Estadio Tecnológico makes an impression on RSL

Kreis & Co. expect different atmosphere than in Estadio Saprissa

MONTERREY, Mexico —First impressions are everything, and on Tuesday, when Real Salt Lake stepped onto the pitch of Monterrey’s Estadio Tecnológico, the site of the first leg of the Champions League final made a pretty good one.

“It looks great,” said RSL captain Kyle Beckerman of one of the oldest stadiums in Mexico. “It looks like it has a lot of history. It will be pretty cool to play in.”

The “Tec,” as the stadium is commonly called, can hold 32,864 fans. Though it surpasses some of MLS’ stadiums in size, one feature reminded RSL head coach Jason Kreis something primarily from MLS of days gone by.

“I was surprised to see football lines on it,” Kreis said. “But still the ball was rolling pretty well.”

The venue, which was one of the stadiums used in the 1986 World Cup, was originally built to house the Tec de Monterrey’s collegiate football team, which still plays there to this day. Despite the lines, the condition of the field remains optimal, unlike some of the conditions they had to deal with in some stadiums in Central America.

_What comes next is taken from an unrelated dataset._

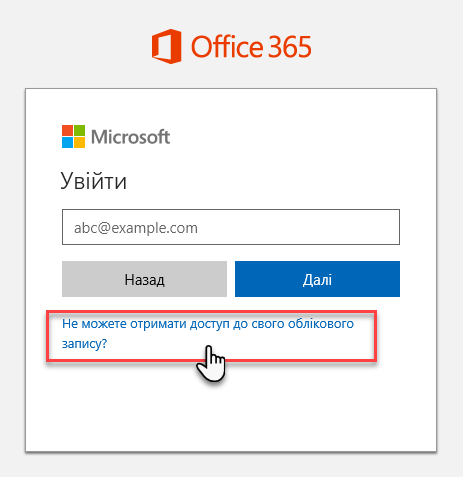Click the yellow square of Microsoft logo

“The field’s nice,” assessed Beckerman. “It’s real spongy and doesn’t seem to get torn up.”

Despite Tecnológico’s impressive size, Kreis expects a slightly different atmosphere than the one they encountered in the tight confines of Estadio Saprissa, where RSL sealed their ticket to the Champions League finals.

“[Estadio Tecnológico] seems to be a pretty big stadium,” said Kreis. “It holds 33,000, so it could be a few more people there than were at the Saprissa game, and I’m sure they’ll be very vocal and supportive of their team.

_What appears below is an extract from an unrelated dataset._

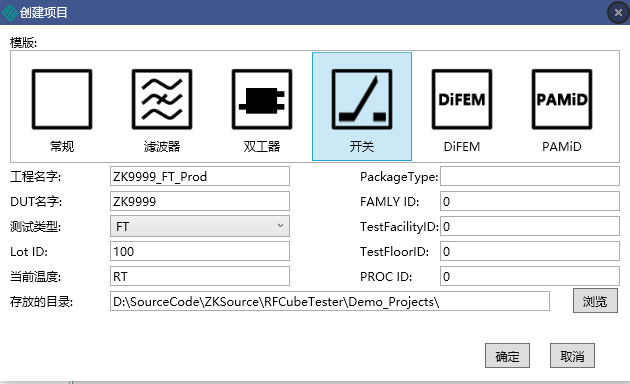Close the 创建项目 dialog

click(x=618, y=13)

“The thing that’s nice for us is that there’s a track [around the field]. I don’t think we should expect an atmosphere that’s exactly like Saprissa, because I don’t think fans are going to be close enough to influence things the way Saprissa’s fans did.”

As of Monday, ticket sales for the match were at about 18,000. Because it’s Semana Santa in Mexico (the equivalent of Spring Break), many residents are vacationing outside of the city. However, it’s expected that the void will be filled between now and game time.

At least one RSL player, Tony Beltran, is expecting it to be full for Wednesday night’s game.

“We were training and I was looking around trying to imagine the stadium full like it will be tomorrow night," he said. "If anything, the fans make it a great atmosphere to play. We don’t know when we’re going to be here again, so we’ll just enjoy it.”